Last weekend I was able to race my first draft-legal competition down at the Clermont Draft Legal Challenge in Florida. It was a wonderful opportunity to learn and develop as a triathlete. The race was like nothing I have done before, and I can officially say that I am hooked on this sport.
Race day arrived and butterflies were back in full force Saturday morning as I squeezed into my father’s hand-me-down wetsuit and looked out at the black water of Lake Louisa. The water was actually black from above and had a strange red look from underneath which really threw me off. I have been racing primarily on the bike for the past 10 months and rarely feel nervous while on the line waiting for the mass start events. On the bike I am confident in my abilities and knowledge of pack cycling so the start is one of the least stressful aspects of this discipline of racing. This starting line in Clermont was pretty much the polar opposite. My heart rate must have been upwards of 200 as I toed the line and awaited the commands of the starter.
The gun went off. I took 5 massive bounds into the water followed by two dolphin dives. I was swallowed up by the pack shortly after and spit out near the back of the swim pack. I followed this up with an atrocious T1. I watched as athlete after athlete passed me out of transition as I struggled with my wetsuit, taking nearly 20 seconds longer than the fastest athletes. But soon enough I was off riding on my favorite discipline of the event. I powered for a solid lap and bridged to the first chase pack. We were 35 seconds back of the leaders. The road racer in me took over as I yelled commands to everyone in the group. I worked my tail off and finished the bike 15 seconds off the lead. I ran my way back into 6th position on the day with many areas that needed improving.

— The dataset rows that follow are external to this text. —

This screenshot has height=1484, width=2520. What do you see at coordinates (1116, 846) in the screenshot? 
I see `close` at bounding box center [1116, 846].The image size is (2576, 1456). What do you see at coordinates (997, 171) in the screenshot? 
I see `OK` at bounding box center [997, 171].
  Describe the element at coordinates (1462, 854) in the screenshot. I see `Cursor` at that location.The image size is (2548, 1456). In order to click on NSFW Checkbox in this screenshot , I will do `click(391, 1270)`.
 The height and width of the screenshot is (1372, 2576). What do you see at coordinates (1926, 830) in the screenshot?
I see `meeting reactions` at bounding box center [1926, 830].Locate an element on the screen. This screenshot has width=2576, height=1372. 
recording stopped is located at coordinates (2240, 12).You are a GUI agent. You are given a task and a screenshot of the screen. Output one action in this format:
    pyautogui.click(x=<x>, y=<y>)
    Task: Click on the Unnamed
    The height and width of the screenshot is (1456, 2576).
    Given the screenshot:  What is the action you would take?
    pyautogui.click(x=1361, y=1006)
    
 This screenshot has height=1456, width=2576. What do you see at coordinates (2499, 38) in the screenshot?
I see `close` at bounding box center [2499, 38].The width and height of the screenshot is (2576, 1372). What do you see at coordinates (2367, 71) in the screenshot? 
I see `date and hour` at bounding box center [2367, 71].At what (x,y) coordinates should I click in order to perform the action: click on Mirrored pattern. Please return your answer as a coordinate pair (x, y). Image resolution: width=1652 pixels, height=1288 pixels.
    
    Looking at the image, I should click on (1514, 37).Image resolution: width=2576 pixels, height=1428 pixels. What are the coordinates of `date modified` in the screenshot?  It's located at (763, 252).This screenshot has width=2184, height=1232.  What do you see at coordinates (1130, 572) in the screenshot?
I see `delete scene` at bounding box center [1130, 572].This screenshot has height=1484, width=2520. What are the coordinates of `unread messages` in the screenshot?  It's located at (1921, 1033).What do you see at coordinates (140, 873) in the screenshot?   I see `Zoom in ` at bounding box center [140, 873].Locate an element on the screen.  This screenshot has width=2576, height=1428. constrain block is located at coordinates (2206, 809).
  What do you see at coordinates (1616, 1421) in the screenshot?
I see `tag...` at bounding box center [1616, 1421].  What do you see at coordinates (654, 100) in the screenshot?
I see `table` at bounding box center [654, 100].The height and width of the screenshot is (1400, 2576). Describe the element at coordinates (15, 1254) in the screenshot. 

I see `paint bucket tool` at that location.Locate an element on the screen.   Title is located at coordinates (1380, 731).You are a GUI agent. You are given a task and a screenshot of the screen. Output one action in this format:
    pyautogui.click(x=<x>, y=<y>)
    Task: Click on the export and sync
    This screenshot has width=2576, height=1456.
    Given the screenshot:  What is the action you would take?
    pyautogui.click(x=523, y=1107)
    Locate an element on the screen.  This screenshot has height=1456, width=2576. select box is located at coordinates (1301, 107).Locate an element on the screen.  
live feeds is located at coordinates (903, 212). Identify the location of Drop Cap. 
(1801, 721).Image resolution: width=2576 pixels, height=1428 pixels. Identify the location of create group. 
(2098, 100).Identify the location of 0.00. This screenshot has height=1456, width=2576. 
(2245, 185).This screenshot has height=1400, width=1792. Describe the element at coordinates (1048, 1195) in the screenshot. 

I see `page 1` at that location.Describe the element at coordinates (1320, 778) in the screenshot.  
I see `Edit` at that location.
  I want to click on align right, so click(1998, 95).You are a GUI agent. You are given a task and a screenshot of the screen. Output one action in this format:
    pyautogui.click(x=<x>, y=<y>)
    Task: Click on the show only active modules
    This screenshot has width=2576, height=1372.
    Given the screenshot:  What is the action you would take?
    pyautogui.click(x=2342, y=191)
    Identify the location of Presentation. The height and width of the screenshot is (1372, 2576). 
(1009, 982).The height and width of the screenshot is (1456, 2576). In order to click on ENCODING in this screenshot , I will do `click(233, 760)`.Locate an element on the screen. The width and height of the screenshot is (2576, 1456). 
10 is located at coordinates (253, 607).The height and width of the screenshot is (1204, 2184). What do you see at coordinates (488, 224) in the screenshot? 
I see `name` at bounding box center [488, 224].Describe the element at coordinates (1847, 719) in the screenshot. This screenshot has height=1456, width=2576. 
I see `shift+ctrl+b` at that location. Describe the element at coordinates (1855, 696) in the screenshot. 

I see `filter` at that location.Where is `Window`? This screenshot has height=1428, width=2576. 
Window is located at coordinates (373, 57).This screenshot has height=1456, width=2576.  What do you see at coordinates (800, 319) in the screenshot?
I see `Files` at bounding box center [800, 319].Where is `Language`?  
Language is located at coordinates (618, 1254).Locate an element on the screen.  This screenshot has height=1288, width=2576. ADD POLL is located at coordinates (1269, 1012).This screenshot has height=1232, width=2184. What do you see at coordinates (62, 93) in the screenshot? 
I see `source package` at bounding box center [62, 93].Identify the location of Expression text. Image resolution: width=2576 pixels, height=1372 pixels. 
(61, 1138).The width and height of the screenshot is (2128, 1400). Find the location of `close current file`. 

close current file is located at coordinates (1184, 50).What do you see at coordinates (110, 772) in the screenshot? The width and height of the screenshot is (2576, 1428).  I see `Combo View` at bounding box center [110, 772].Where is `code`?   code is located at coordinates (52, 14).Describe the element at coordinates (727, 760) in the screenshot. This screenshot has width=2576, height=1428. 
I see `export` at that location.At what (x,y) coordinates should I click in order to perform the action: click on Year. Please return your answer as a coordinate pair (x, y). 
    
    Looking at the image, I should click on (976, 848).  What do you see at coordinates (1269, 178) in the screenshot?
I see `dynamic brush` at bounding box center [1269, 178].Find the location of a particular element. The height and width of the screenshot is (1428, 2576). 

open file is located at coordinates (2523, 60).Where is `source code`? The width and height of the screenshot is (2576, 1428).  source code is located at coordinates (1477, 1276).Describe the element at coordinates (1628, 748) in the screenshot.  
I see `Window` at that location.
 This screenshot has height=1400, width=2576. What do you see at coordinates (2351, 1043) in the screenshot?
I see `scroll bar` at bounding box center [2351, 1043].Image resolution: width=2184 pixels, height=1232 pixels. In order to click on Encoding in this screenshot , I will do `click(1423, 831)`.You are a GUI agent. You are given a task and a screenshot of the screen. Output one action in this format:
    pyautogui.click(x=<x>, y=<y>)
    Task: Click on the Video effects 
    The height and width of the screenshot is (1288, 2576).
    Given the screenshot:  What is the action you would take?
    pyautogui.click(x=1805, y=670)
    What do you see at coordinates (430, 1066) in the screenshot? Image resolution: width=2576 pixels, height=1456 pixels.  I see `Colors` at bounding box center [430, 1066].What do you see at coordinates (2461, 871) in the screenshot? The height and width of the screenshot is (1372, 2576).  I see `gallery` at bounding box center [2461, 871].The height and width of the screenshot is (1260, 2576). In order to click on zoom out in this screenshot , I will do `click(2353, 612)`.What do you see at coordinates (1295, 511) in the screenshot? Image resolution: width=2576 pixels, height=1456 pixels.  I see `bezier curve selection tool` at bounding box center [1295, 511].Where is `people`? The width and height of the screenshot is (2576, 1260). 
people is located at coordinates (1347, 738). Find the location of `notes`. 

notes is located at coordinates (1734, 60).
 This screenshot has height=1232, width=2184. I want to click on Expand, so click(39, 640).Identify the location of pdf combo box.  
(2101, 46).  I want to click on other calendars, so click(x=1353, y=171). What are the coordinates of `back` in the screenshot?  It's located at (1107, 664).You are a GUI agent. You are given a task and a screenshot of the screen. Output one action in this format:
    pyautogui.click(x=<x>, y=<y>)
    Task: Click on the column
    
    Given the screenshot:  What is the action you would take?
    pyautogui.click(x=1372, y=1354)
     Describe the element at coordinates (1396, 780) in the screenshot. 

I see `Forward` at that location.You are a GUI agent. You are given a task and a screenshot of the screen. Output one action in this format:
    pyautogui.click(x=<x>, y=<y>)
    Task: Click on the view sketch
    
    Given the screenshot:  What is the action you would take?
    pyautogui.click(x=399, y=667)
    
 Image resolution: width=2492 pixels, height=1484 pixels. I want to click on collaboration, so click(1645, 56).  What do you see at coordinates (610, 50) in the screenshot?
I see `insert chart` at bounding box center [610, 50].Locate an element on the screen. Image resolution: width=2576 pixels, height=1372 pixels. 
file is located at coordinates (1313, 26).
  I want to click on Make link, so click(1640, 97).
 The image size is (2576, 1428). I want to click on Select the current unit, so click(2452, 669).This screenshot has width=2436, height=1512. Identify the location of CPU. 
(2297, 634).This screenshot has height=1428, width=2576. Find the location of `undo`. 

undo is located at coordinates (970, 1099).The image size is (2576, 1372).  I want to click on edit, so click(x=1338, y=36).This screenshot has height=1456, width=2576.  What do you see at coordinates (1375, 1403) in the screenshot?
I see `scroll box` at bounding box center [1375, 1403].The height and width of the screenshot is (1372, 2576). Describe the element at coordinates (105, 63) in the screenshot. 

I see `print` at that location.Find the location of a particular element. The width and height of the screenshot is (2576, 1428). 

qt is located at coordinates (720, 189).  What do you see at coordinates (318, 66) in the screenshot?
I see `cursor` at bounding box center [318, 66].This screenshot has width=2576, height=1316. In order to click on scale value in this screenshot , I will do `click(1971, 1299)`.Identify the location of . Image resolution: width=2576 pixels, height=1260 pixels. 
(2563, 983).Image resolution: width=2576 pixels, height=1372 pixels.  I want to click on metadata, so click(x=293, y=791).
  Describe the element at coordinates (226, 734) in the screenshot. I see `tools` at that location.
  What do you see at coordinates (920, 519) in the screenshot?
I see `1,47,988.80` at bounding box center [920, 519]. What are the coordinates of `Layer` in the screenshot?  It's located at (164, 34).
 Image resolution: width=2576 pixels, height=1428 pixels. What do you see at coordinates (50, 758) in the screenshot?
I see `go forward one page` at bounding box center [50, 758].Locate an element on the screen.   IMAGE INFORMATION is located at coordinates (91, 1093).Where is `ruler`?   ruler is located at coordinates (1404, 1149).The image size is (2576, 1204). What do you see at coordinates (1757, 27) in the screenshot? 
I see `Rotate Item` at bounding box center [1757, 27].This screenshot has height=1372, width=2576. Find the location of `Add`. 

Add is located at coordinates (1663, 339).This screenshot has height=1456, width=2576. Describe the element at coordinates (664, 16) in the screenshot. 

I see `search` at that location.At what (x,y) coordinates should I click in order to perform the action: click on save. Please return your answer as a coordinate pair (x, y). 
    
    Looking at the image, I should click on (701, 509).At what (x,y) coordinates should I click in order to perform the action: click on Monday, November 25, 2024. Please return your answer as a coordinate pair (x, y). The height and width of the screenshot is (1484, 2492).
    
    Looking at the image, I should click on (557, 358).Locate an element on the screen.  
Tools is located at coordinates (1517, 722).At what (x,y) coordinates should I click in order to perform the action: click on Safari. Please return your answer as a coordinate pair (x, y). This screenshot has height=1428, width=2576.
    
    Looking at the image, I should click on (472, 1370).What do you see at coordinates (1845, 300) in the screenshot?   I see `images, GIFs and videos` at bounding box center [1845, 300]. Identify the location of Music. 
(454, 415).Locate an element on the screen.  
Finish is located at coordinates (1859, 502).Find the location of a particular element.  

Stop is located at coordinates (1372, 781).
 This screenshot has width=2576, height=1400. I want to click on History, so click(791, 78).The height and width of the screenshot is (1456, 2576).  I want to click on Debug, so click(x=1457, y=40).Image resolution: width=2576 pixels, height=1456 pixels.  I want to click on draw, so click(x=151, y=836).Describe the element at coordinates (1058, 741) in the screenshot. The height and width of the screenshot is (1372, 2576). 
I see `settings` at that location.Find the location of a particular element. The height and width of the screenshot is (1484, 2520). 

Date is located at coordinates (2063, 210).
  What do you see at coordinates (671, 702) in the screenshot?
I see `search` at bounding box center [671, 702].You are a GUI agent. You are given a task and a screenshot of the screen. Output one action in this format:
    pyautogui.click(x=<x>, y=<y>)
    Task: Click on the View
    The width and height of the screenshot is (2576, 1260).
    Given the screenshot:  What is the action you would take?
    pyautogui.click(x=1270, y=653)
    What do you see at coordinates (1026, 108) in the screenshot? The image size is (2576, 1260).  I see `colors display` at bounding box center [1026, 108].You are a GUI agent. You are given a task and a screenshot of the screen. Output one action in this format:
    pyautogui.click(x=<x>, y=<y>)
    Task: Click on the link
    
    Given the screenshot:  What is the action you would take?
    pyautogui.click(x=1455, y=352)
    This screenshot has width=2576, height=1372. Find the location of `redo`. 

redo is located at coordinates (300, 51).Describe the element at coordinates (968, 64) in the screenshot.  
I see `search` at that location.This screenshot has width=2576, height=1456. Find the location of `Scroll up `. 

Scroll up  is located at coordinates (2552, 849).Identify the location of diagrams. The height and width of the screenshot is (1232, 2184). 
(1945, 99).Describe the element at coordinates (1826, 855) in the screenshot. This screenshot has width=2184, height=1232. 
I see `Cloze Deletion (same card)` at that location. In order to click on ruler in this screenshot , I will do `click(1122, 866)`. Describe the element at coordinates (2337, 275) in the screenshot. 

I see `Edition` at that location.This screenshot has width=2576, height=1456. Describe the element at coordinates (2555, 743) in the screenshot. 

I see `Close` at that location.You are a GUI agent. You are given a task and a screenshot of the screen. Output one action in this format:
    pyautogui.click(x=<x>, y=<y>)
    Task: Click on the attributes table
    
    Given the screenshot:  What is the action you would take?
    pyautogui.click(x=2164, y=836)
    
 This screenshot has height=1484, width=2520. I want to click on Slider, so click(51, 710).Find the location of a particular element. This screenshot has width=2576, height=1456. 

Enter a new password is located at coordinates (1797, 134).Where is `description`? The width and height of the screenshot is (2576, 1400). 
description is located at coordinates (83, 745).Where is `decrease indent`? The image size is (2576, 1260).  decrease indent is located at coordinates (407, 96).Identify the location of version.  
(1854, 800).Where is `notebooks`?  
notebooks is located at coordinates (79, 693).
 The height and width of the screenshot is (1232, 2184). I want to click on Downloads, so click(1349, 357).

As the sun rose Sunday morning, I knew what went wrong and I knew what had to be changed. My swim was much more under control even though there were high winds and some sizable chop to the water that reminded me of surfing at home. This gave me confidence as I could predict rises and falls of the waves knowing others would most likely struggle. I dropped nearly 20 seconds in T1 as I stripped off my wetsuit more efficiently and grabbed my bike. I emerged closer to the second chase pack than the previous day. After bridging to the chase pack I again began calling orders and forcing a constant rotating pace line. With one lap to go we were stuck at a 20 second time gap, so I sat mid-pack and recovered while holding my position. Slipping out of my shoes early before the dismount allowed me to attack into transition and come out on the run leading our second pack. I again was forced to run back into contention but again fell short, just off the podium and just one place off of earning my elite card, taking 4th.
Two race days in a row allowed me to instantly fix all of the small issues leaving me now with the task of improving my swim to hold onto the back of the lead pack. Following the races I spent several days at the National Training Center with Barb Lindquist and several other coaches discussing form and drills, analyzing video, and then taking to the pool to learn how to go faster. With this being the first time anyone has ever actually looked at the way I swam and given me instruction, I have made some key changes in my swim stroke that I feel will make a huge difference in my efficiency in the water. My next triathlon will be on home turf as the Collegiate National Championship comes to Clemson, South Carolina. I will be racing the roads that I train on every single day, and I am confident that my knowledge of the course will benefit me greatly. I will compete in both the draft-legal race on Friday and the non-draft Olympic triathlon on Saturday. I have just over a month to kill it in the water so that I am able to make that front pack on the bike!